Descubre que ese espacio de horror absoluto es, de alguna forma, portal para conocer a Papá (Octavia Spencer) quien es una referencia a Dios.

Papá resulta ser, hasta cierto punto, una convencional ama de casa que convive, en un lugar de brillante technicolor y lleno de misteriosos prodigios, con un carpintero llamado Jesús (Avraham Aviv Alush) y Sarayu (Sumire), una mujer asiática: una santísima trinidad multicultural y pluriétnica. Mack aprende que tras su dolor hay vida, una que aparentemente le permitirá mejorar su trato con las personas que lo rodean y aceptar el destino que le tocó vivir.
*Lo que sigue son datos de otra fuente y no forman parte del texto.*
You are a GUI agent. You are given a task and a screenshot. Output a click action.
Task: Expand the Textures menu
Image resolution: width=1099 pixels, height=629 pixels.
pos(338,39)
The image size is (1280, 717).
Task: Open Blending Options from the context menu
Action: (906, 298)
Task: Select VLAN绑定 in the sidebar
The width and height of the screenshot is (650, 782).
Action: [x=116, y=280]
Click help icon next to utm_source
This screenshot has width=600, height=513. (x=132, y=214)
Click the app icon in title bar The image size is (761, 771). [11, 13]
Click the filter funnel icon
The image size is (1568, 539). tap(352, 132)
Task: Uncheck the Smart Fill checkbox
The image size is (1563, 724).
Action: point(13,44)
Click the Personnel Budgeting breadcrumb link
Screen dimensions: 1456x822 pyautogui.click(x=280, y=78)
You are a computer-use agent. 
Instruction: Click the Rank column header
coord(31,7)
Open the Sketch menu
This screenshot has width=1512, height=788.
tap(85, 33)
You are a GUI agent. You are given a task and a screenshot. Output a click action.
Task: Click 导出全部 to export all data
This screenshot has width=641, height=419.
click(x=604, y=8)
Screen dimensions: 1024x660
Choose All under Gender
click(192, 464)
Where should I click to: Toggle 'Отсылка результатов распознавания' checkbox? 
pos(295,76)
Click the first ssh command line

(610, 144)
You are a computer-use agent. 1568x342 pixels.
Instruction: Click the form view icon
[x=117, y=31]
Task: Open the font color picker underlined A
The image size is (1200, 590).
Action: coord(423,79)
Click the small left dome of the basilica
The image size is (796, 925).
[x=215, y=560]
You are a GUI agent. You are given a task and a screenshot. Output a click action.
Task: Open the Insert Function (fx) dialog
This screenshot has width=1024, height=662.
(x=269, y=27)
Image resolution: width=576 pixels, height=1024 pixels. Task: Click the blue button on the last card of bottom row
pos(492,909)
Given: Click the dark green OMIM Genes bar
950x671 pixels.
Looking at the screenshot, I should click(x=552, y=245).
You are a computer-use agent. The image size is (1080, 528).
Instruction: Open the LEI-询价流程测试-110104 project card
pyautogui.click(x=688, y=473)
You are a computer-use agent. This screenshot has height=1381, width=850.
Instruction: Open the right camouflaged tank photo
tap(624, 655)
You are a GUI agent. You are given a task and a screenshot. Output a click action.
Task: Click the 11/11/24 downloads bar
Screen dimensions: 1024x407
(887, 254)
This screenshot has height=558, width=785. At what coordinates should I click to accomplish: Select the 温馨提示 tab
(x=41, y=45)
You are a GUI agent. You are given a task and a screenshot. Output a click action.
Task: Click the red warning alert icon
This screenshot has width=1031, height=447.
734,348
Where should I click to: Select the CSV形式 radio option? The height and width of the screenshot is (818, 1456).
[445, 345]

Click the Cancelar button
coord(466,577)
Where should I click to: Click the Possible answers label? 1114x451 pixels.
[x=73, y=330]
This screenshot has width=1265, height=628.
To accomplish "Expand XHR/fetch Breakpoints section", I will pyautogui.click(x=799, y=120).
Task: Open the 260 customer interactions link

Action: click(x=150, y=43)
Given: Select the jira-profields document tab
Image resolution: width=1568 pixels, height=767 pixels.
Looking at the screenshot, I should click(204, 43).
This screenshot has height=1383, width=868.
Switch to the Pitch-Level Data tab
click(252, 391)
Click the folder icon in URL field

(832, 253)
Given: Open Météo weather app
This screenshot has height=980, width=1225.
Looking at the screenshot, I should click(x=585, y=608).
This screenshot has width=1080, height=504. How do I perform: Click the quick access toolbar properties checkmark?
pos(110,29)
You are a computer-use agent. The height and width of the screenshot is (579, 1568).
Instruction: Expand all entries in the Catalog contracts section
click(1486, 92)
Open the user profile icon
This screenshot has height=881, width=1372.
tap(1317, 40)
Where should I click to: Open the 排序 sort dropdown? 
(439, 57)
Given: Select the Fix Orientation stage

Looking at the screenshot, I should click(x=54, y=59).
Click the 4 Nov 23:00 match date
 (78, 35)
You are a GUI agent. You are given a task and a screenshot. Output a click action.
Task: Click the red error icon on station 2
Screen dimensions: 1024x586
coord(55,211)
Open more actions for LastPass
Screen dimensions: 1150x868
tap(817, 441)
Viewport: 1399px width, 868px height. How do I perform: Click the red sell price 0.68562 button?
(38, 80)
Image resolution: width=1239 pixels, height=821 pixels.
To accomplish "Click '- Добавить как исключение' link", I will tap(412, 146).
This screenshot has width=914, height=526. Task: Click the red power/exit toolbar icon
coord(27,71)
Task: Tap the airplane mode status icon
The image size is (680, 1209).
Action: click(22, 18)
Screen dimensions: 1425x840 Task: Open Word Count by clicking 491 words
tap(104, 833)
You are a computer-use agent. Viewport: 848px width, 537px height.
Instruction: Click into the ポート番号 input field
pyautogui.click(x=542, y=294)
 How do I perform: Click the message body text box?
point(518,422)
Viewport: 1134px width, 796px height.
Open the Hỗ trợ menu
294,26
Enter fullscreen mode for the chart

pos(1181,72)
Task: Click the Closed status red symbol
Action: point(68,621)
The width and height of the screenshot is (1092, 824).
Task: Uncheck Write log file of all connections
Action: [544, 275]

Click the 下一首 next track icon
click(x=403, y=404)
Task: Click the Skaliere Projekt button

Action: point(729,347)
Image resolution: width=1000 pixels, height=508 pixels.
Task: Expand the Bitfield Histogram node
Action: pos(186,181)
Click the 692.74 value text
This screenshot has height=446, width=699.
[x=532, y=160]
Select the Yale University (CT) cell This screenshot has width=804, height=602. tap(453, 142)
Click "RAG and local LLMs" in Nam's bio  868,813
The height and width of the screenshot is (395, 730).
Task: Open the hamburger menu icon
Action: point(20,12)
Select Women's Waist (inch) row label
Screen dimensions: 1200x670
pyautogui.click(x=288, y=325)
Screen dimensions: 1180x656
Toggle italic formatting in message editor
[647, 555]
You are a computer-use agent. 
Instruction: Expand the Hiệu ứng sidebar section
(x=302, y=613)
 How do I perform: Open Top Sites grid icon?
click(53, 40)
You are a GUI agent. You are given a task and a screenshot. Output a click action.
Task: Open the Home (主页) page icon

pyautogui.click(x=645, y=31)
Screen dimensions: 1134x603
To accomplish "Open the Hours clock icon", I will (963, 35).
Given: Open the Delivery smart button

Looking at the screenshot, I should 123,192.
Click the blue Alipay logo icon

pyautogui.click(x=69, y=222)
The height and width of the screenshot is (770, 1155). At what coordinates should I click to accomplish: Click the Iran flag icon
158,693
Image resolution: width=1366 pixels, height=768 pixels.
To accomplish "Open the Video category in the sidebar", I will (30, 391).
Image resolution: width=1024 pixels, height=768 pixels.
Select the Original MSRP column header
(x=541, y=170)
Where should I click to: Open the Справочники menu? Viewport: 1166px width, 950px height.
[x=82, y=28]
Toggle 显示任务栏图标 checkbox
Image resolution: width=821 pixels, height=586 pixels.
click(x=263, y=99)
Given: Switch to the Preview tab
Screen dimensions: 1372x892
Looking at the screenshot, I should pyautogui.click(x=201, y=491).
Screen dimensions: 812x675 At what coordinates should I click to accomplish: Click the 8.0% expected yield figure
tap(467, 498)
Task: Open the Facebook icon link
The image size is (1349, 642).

Se trata de La cabaña (2017), segundo largometraje del inglés Stuart Hazeldine, con guión de John Fusco, Andrew Lanham & Destin Cretton, basado en el popular libro homónimo de William P. Young, considerado herético por algunos cristianos conservadores, ya que vuelve banales la esencia de la fe y los mecanismos profundos de la religión.

Es pues un supuesto viaje espiritual hacia la reconciliación con el horror cotidiano. Pero el resultado se queda a medio camino. Para ser espiritual le falta profundidad, como melodrama es absurdamente esquemático, y como película de tesis resulta intrascendente al exponer y desarrollar su idea principal. Nunca conmueve con su historia de pretendida curación emocional. Es cinematográficamente mediocre.

El añejo programa de televisión conocido como Patrulla motorizada (1977-1983), que hiciera astro a Erik Estrada, se recicla a la pantalla grande como CHIPS, patrulla motorizada recargada (2017), tercer filme escrito, actuado, coproducido y dirigido por el comediante Dax Shepard. Ahora es una complicada fábula homofóbica sobre los improbables policías Jon (Shepard) y Frank Poncharello (Michael Peña) intentando resolver una bronca con algunos de sus compañeros corruptos. El asunto, en efecto, no da para mucho más que la suma de chistes sexuales de variado calibre (Poncharello tiene, por ejemplo, un raro fetiche con cierto tipo de ropa femenina, lo que se supone hilarante cuando lo revela). Su humorismo es exclusivamente genital. Buscando hacer reír por todos los medios incluye una aparición del propio Estrada, que carece de efecto. Así que para mantener medianamente interesado al espectador hay acrobacias con motocicletas. Lugar común con el que se pretende darle dinamismo y emoción a este verdadero horror de comedia, demasiado inferior al programa original para tv.

Un extraño ejemplo de cine mexicano de terror: La posesión de Altair, 1974 (2016), debut en el largometraje del regiomontano Víctor Dryere, se suma a esa moda del llamado “pietaje encontrado”, donde se cuenta una historia medio ilógica sobre personajes capturados en video casero a los que les suceden hechos inexplicables, como en Actividad paranormal y demás imitaciones. Pero Dryere maneja la situación con cierta ambigüedad y concibe estéticamente su película con el olvidado formato Súper 8 milímetros; le da un buen ritmo al filme sin caer en muchos lugares comunes de este subgénero afecto a crear sustos baratos. O a decepcionar con la ausencia de los mismos. Dryere mantiene un equilibrio entre asustar y narrar; hábilmente crea una atmósfera, esencial para captar esas oscilaciones entre lo cotidiano y lo sobrenatural.